Even the call to take the mercury out of vaccines is viciously attacked by the medical mafia. Mercury, you see, is a “desirable ingredient” by vaccine-pushing zealots, many of whom quite literally demonstrate the kind of psychotic behavior caused by exposure to mercury. In other words, the medical mafia is largely made up of people who are damaged by the very same brain-damaging toxins they’re trying to push onto others. Mercury makes people not just crazy, but also violent and psychotic — and that’s the perfect description of the medial mafia trolls you see on social media or writing crazed, inflammatory opinion pieces in mainstream business magazines.
You know what’s truly hilarious about Mikey’s post? (Besides the incredibly spittle-flecked prose?) It’s that his utterly loony rhetoric about the “medical mafia,” a “chemical holocaust” due to vaccines, and his belief that vaccines make people violent because of the mercury will likely do far more confirm to Chili’s management that it made the right choice. I rather suspect that, in secret, the NAA is rather unhappy with Mikey. Through the cancellation by Chili’s of its Give Back event, the NAA might have had a setback in its goal, a goal shared by many “mainstream” antivaccine groups, to achieve “respectability,” but it can and will try again with another corporation somewhere, sometime. Now it might have to wait much longer before trying again, because the fresh memory of (not to mention Google searches of NAA showing) Mikey’s raving support will make it more difficult for the NAA to overcome that problem the next time it tries to fool a corporation into thinking it’s a legitimate “autism advocacy” charity rather than an antivaccine group. I actually do feel sorry for Chili’s and almost—almost!—feel sorry for the NAA.
On second thought, no I don’t, at least not for the NAA. Just check out Wendy Fournier’s reaction:
Wendy Fournier, president of NAA, said, “It was obvious that the comments [Chili's was] getting were a fight about vaccines. Everybody was all heated up and wanting to boycott. It was bullying. It was orchestrated by a small number of people who wanted to deny assistance to families that we serve through our program.”
Fournier said that NAA is not anti-vaccination, and that she and her co-workers have vaccinated their children. She said that the statements on the NAA website about vaccinations and autism are the views of parents who “are entitled to their viewpoints without being attacked.”
Everyone’s entitled to her own viewpoint, as they say, but she’s not entitled to her own facts. Also, freedom of speech does not equal freedom from criticism. If you hold pseudoscientific antivaccine views that, if implemented, would harm children, you will be criticized. Also, how many organizations have statements on their website that they don’t endorse without actually…oh, you know…having labeled them as not being endorsed by the organization? Particularly when the statements are prefaced by “the National Autism Association believes“? Not “some of our parents believe,” but “the National Autism Association believes.” Not many. Alternatively, even if you take the NAA at its word, it’s clearly an incompetently run organization if it can’t update its website after “years” to reflect its current views. No, I suspect that the NAA wants to have it both ways, and this time it got burned. Good.
Thanks, Mikey! Without meaning to, you’ve actually probably helped the pro-science cause by laying bare the associations between NAA and the antivaccine movement. I’m sure Ms. Fournier appreciates your efforts on the NAA’s behalf.
--------------------------------------------------
▶ _Complete the following_:
1. Answer these questions from the excerpt:
(a) Who is named as president of the NAA?
(b) What did Chili's cancel?
(c) What words preface the statements on the NAA website?
2. Reproduce the excerpt's text from "Thanks, Mikey! Without" to "the NAA’s behalf.".
--------------------------------------------------
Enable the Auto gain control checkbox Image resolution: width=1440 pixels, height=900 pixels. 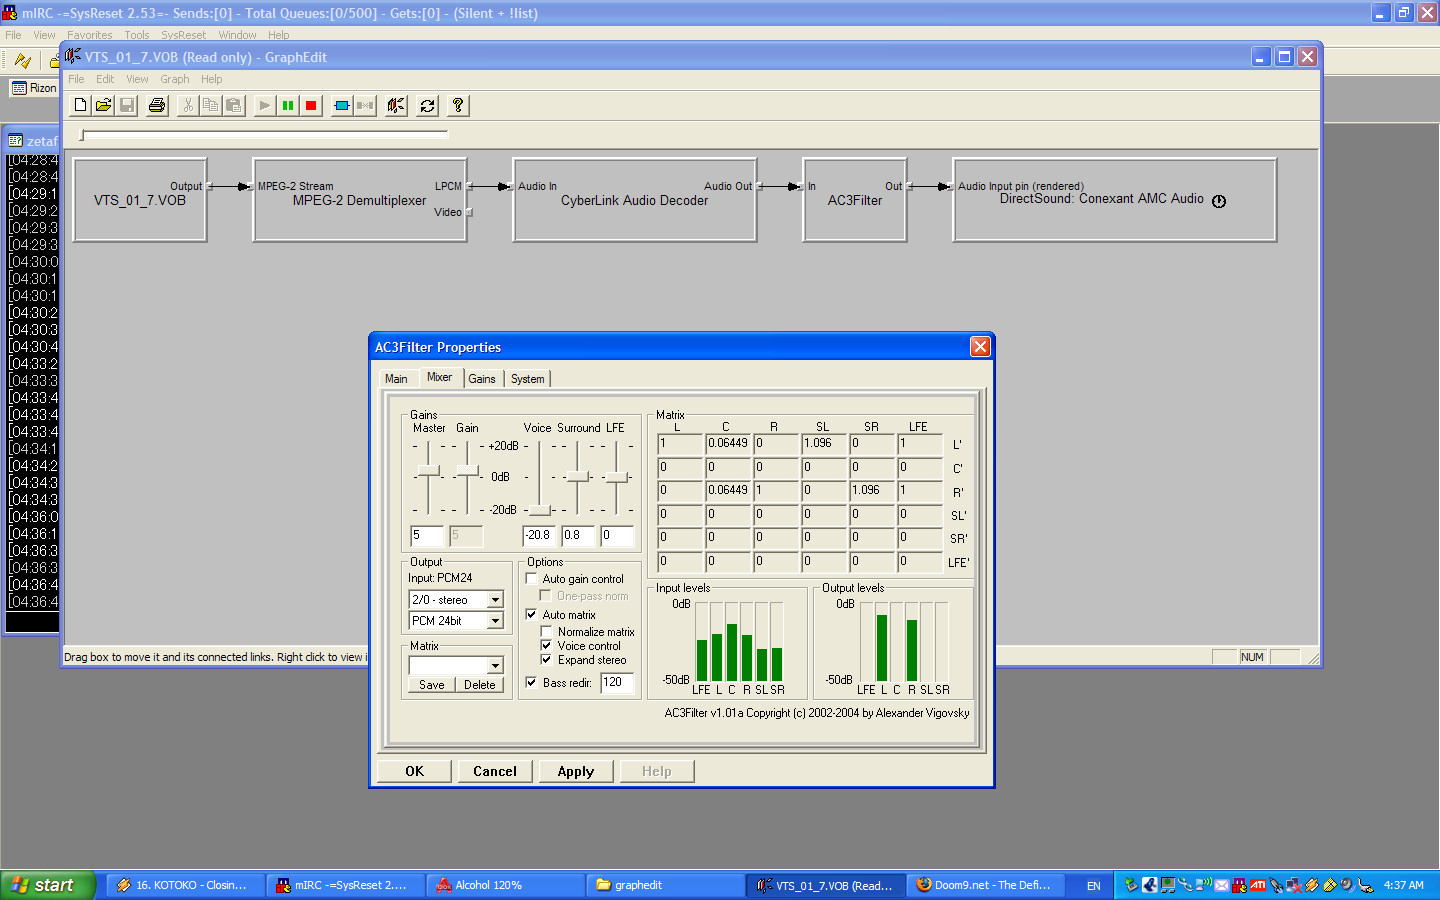pyautogui.click(x=532, y=579)
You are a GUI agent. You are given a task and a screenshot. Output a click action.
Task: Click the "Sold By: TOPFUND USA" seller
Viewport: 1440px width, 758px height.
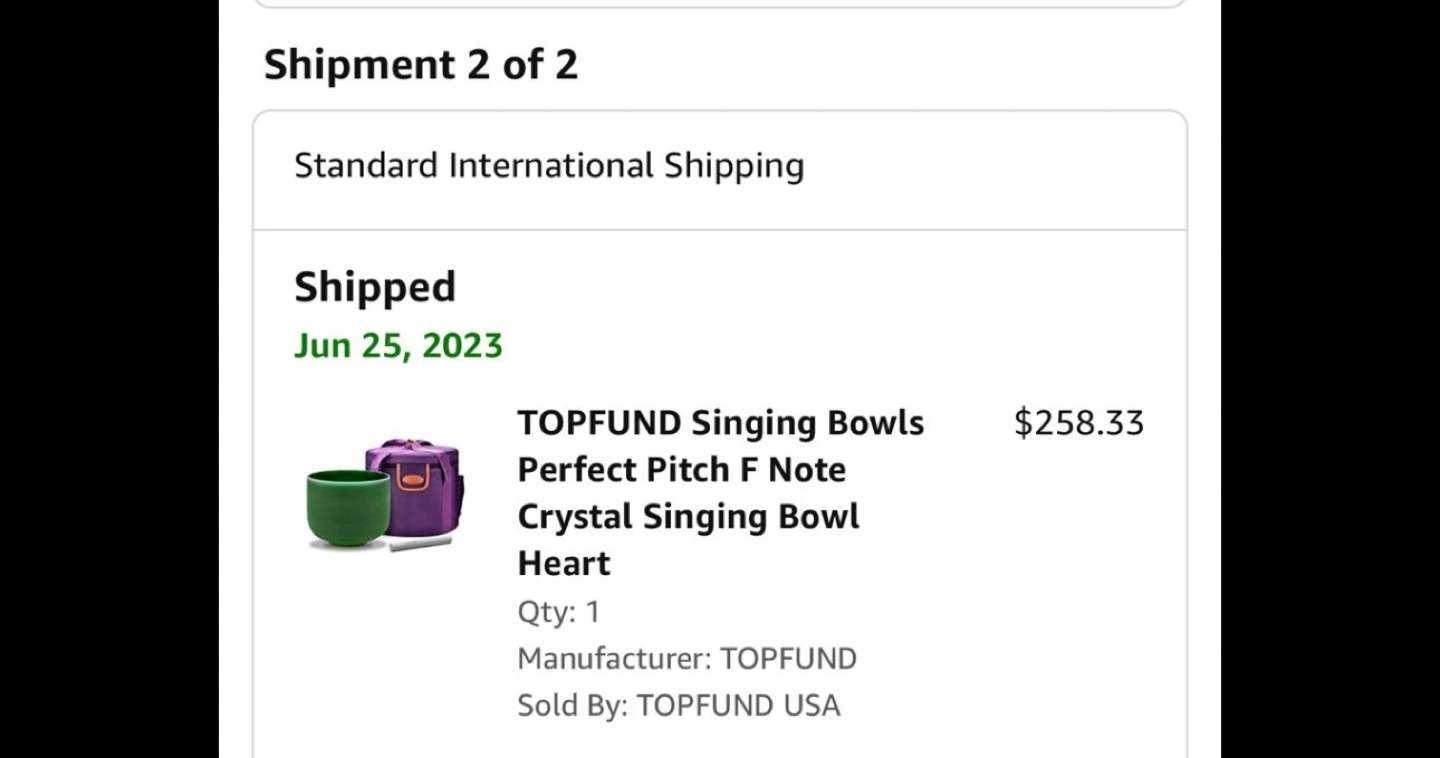coord(678,706)
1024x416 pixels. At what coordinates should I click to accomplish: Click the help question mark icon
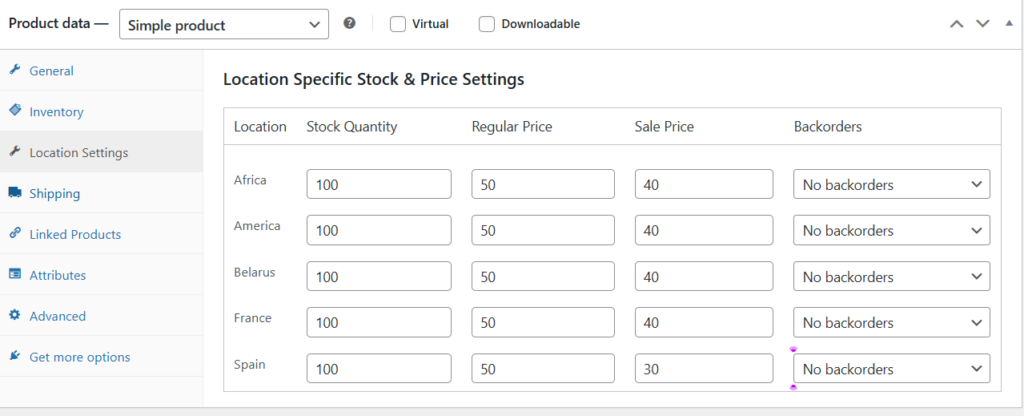(349, 24)
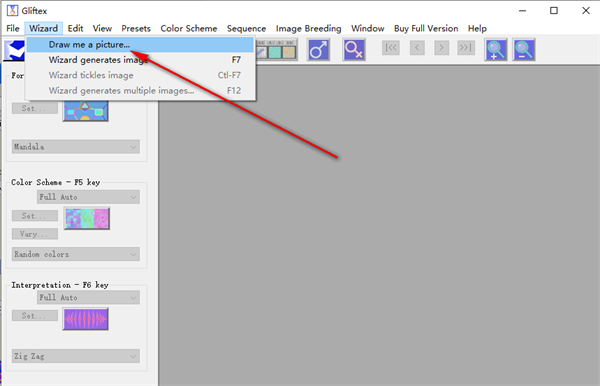The width and height of the screenshot is (600, 386).
Task: Open the Random colors dropdown
Action: point(76,254)
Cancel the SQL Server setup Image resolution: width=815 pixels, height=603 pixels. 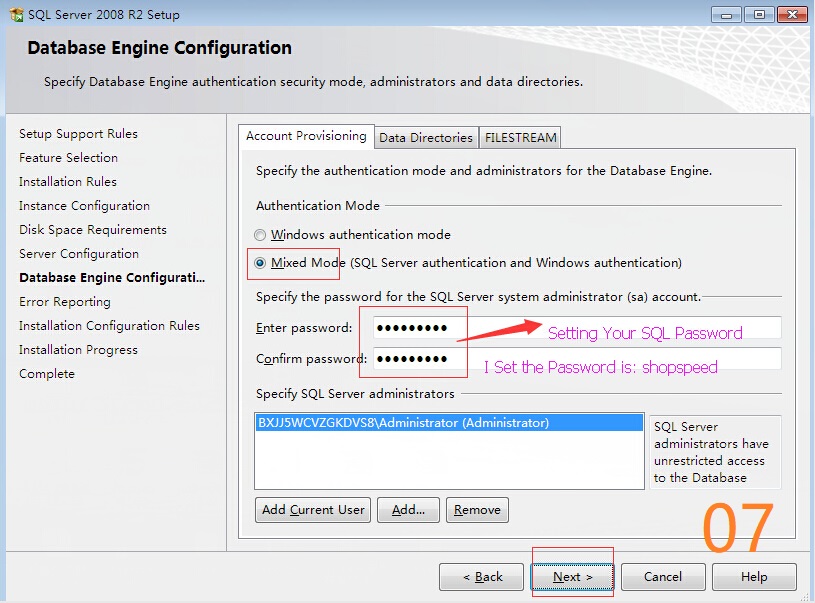663,577
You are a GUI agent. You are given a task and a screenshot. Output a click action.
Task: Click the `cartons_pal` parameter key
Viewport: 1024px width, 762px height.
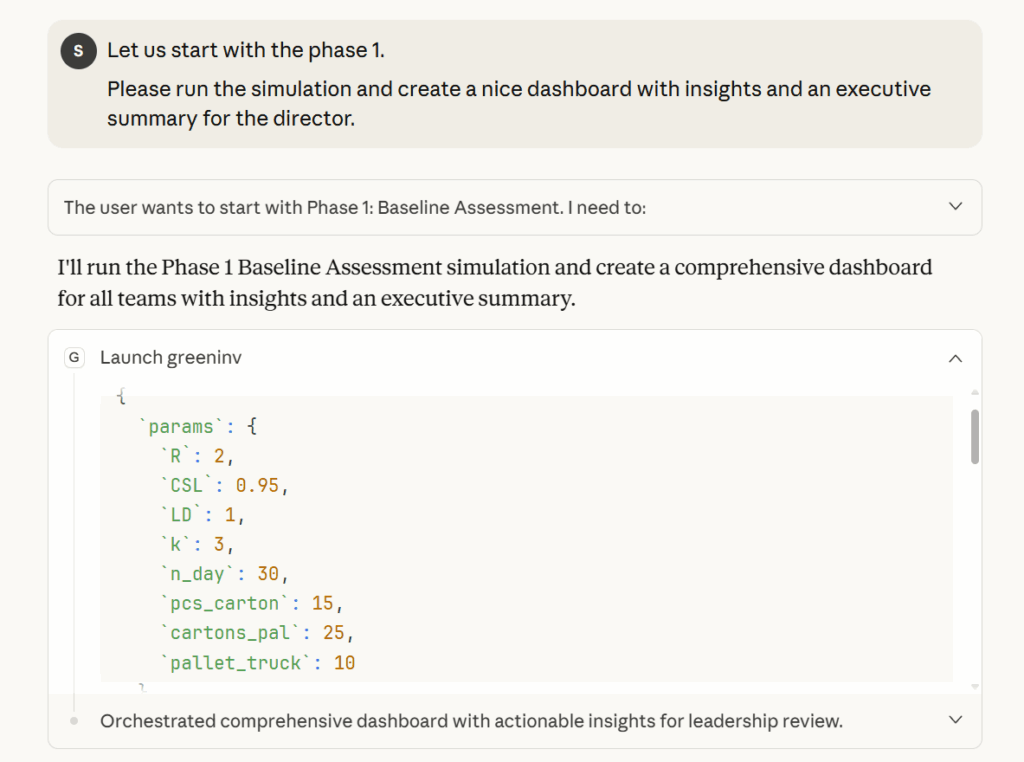[x=232, y=633]
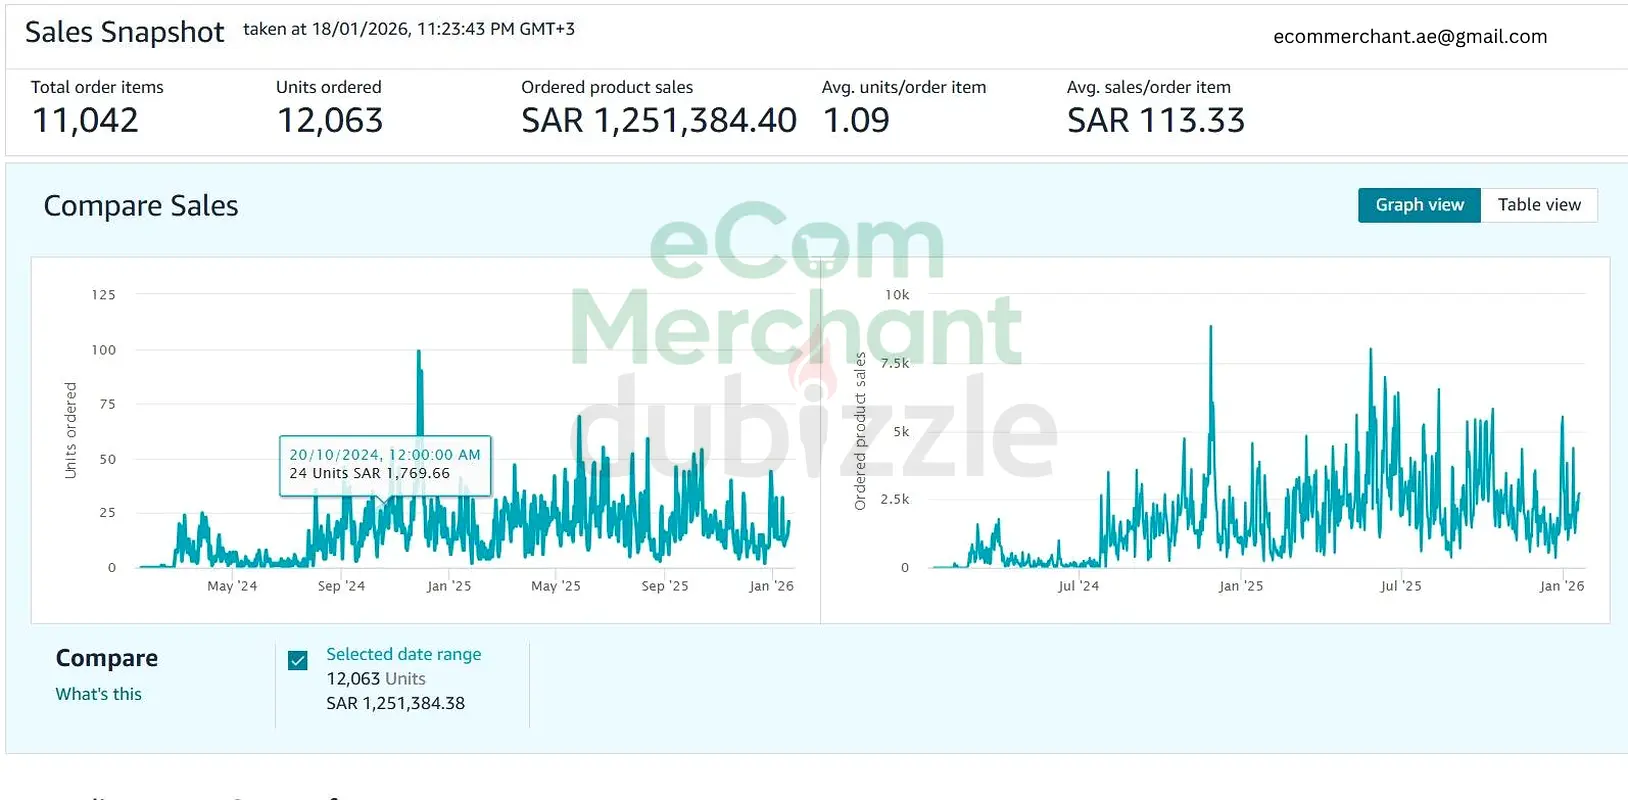Switch to Table view tab
1628x800 pixels.
tap(1539, 205)
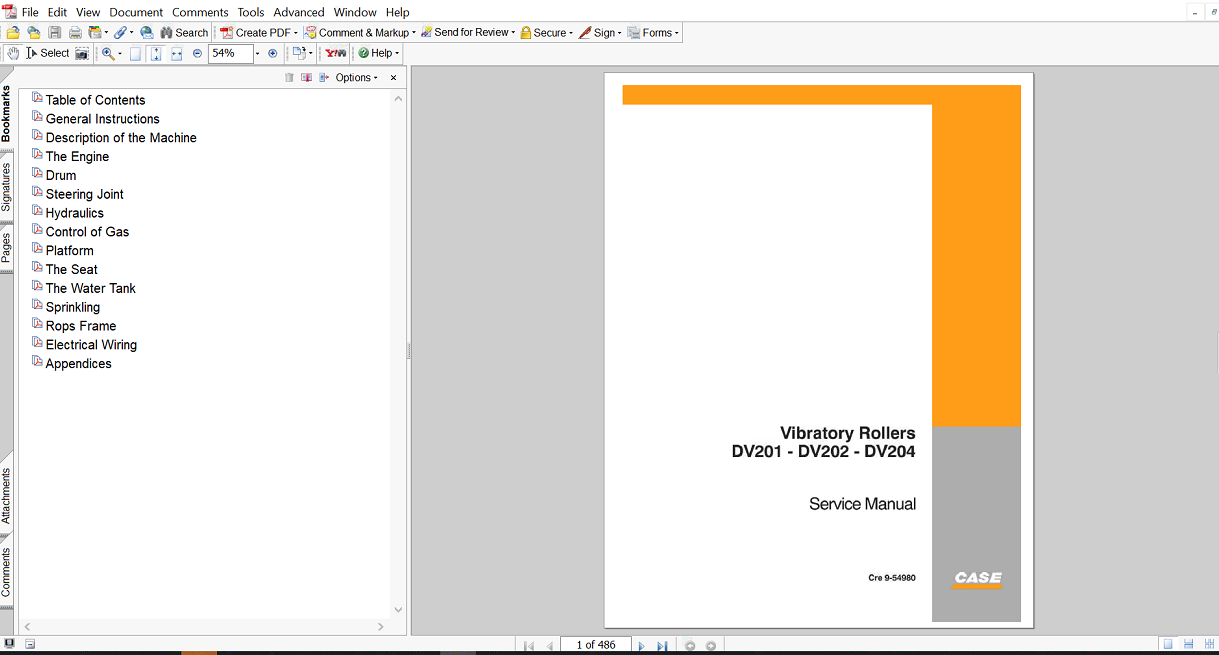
--------------------------------------------------
▶ _Answers to the exercises_:
1.
(a) Wendy Fournier
(b) Its Give Back event with the NAA
(c) "the National Autism Association believes"

2.
Thanks, Mikey! Without meaning to, you’ve actually probably helped the pro-science cause by laying bare the associations between NAA and the antivaccine movement. I’m sure Ms. Fournier appreciates your efforts on the NAA’s behalf.